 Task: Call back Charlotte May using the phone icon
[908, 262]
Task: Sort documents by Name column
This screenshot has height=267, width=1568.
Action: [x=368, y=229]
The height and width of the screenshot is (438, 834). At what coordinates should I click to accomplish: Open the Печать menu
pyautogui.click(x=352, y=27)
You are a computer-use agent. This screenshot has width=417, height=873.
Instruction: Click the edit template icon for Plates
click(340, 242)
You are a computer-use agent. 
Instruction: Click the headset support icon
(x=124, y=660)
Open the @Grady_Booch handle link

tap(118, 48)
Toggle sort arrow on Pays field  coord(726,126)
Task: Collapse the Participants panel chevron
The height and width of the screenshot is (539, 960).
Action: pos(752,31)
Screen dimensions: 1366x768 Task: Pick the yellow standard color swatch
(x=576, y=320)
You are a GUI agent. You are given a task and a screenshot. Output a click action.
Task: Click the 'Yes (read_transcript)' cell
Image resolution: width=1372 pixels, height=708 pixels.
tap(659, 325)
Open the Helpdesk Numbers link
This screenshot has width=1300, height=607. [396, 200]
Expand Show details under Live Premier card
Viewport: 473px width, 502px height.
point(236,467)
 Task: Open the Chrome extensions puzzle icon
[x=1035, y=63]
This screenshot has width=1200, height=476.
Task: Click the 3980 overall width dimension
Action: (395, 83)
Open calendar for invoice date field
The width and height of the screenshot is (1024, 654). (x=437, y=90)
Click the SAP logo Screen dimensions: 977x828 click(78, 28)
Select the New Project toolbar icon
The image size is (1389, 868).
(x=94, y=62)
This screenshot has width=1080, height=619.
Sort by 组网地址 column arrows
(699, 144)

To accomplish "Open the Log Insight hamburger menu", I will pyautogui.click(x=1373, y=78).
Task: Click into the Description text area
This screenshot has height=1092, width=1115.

WHAT IS REQUIRED —
Starting at the line above that contains "You are a computer-use agent. This", write out each line exactly until the line that contains "Task: Collapse the Participants panel chevron" has been written, and stop there.

TASK SOLUTION —
You are a computer-use agent. This screenshot has width=417, height=873.
Instruction: Click the edit template icon for Plates
click(340, 242)
You are a computer-use agent. 
Instruction: Click the headset support icon
(x=124, y=660)
Open the @Grady_Booch handle link

tap(118, 48)
Toggle sort arrow on Pays field  coord(726,126)
Task: Collapse the Participants panel chevron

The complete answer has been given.